Bromford Housing Group has reported a drop in the amount of money it has to invest in its stock after a year of acquisition activity.
In a trading update to the market ahead of its full results, the housing association said surplus after tax for the year to the end of March 2019 was £56m, down from £64m a year previously.
Bromford owns and manages almost 43,000 homes across central and South West England, and last year made a turnover of £257m, slightly higher than the previous year which was £221m. Its core social housing renting business contributed 76% of the total turnover, down from 85% the previous year.
Bromford made two major acquisitions in the 12-month period: Merlin Housing Society became a subsidiary of Bromford in July last year, while Severn Vale Housing Society joined the group in January.
Lee Gibson, executive director of finance at Bromford, said: “It has been a busy and successful year for the Bromford Housing Group.
“Merlin and Severn Vale are now fully integrated into the group and we are pleased to now deliver the Bromford proposition to over 40,000 households.
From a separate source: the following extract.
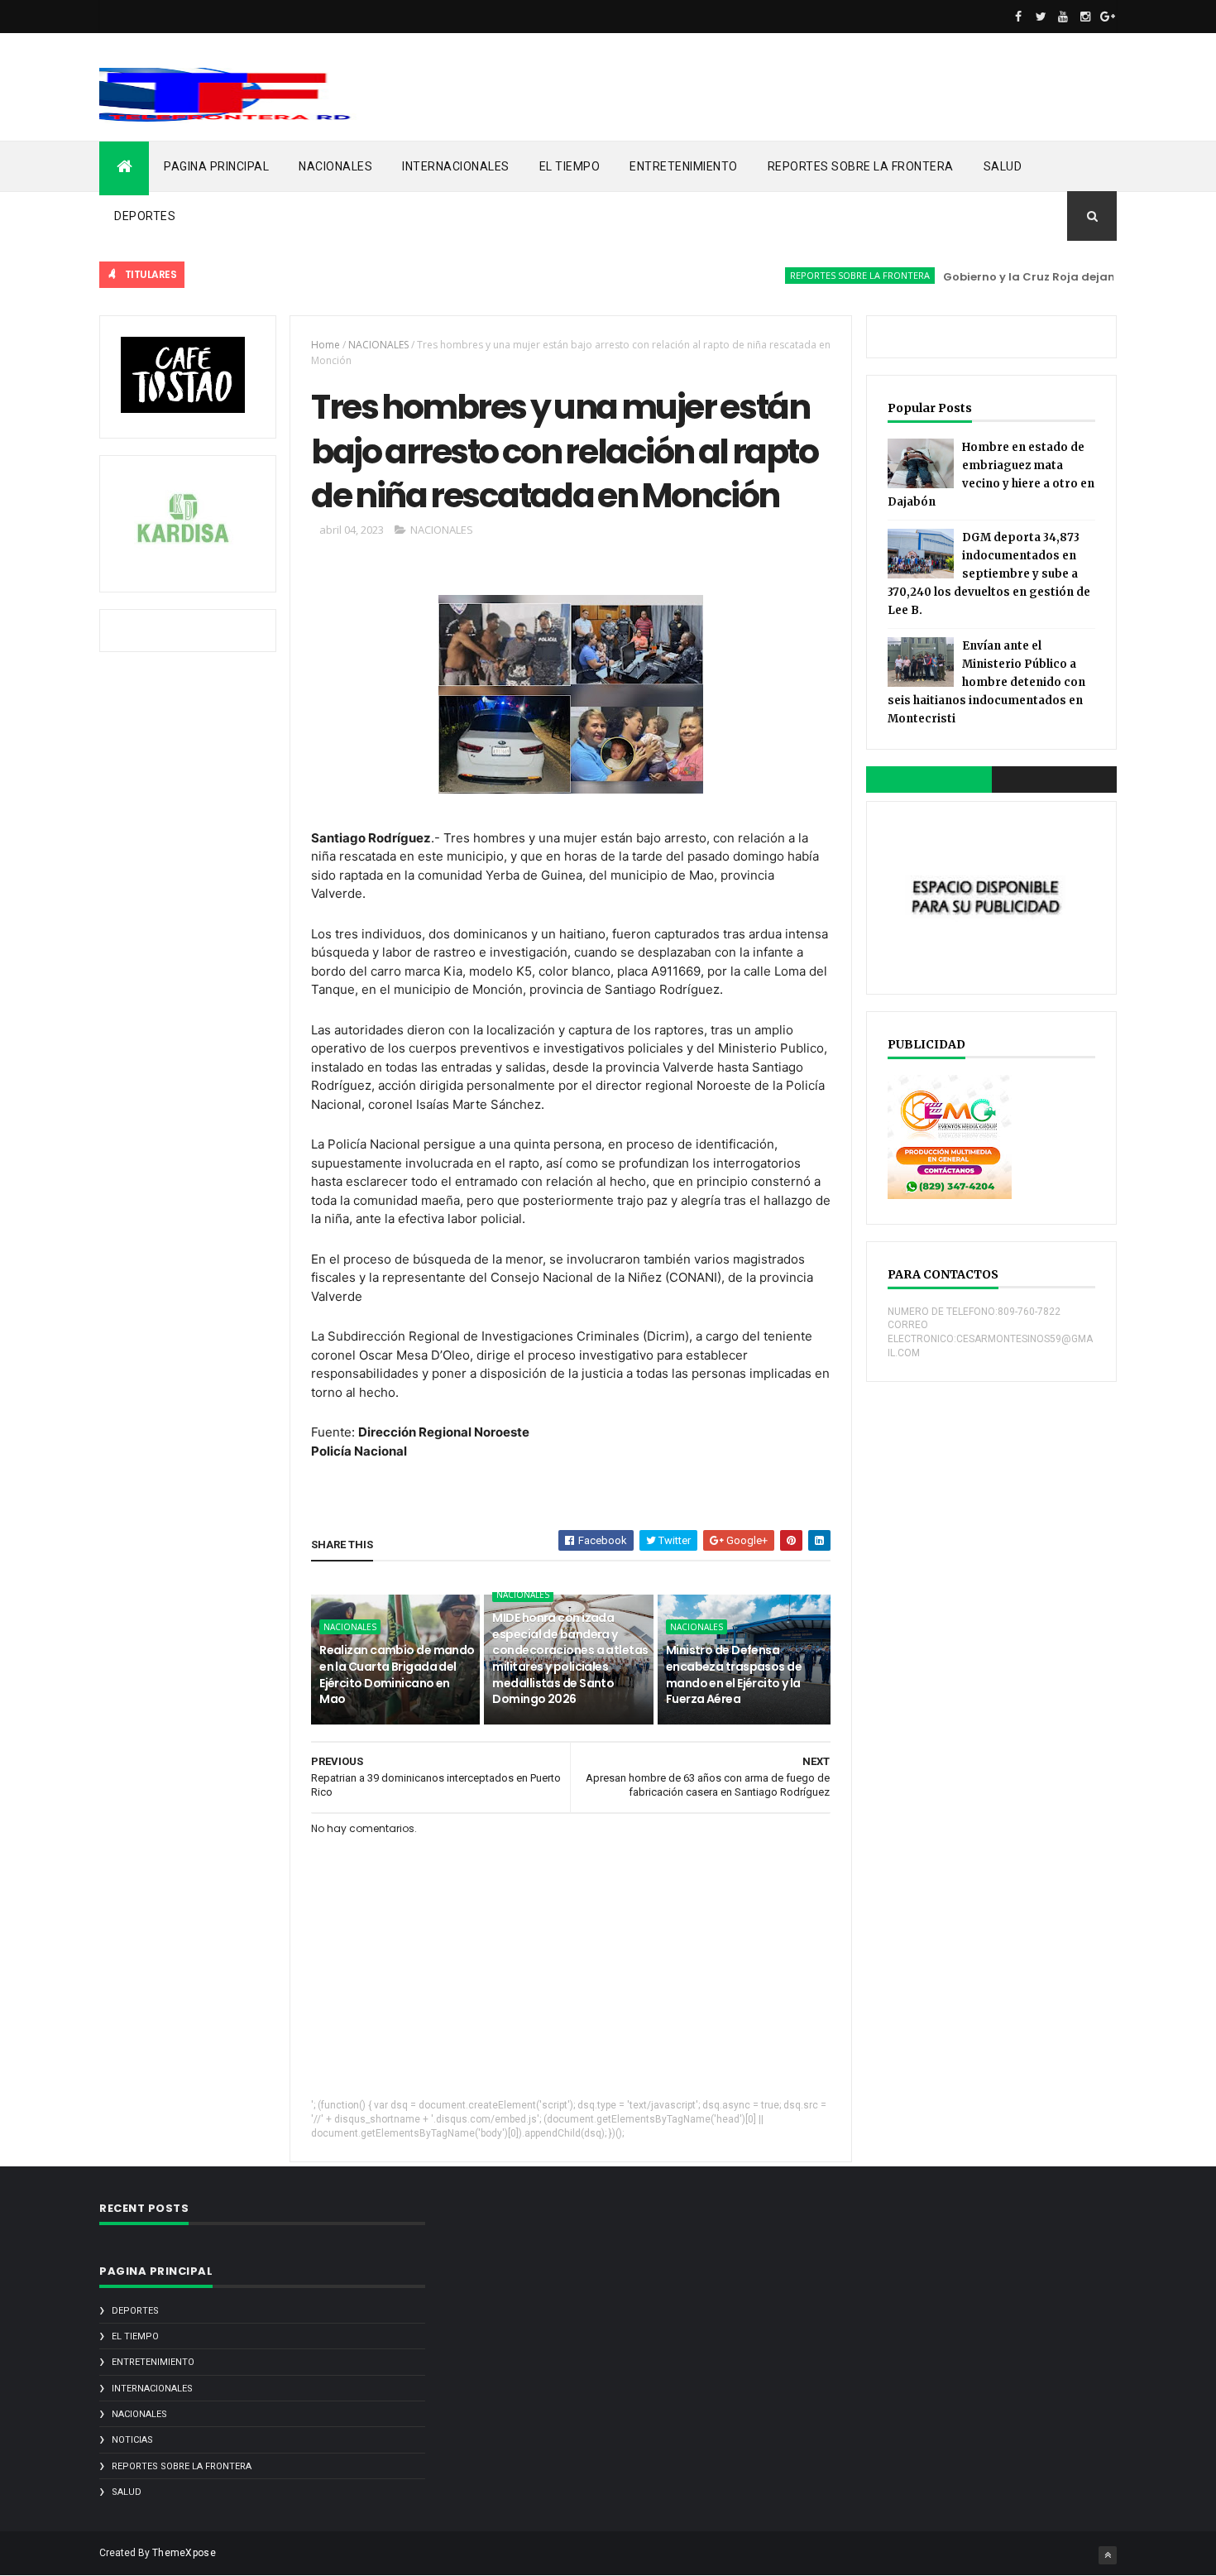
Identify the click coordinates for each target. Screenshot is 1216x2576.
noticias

We are proud of our customer advocacy results which remain high at 89%.”
He said that the group had outperformed its budget in a number of key areas, including turnover, operating surplus and overall margin.
“The operating surplus has reduced slightly year-on-year, reflecting the ongoing investment we are making in our business transformation programme and neighbourhood coaching model, which will ultimately drive an improved customer experience and longer-term operational efficiencies and financial savings,” he said.
Its operating margin on social housing lettings was 35%, down from 40% last year, while its overall operating margin including asset sales was 33%, down from 40%.
Mr Gibson said that the company had “refreshed” its ‘new homes plan’ and is now targeting around 13,000 new homes by 2028, with a greater focus on social and affordable homes than in the previous plan.
In the 12 months to the end of March, the company delivered more than 1,200 homes and was appointed as one of Homes England’s strategic partners with a grant award of £66m.
Bromford also raised more than £500m of new funding in the year, including its debut public bond worth £300m.
Imran Mubeen, head of treasury at the landlord, said: “The group’s low leverage with significant headroom against key funding covenants and the strength of our financial performance present effective capacity for future borrowings.
“We are delighted to have maintained our leading dual sector credit ratings following the recent mergers and remain committed to maintain two credit ratings moving forwards.”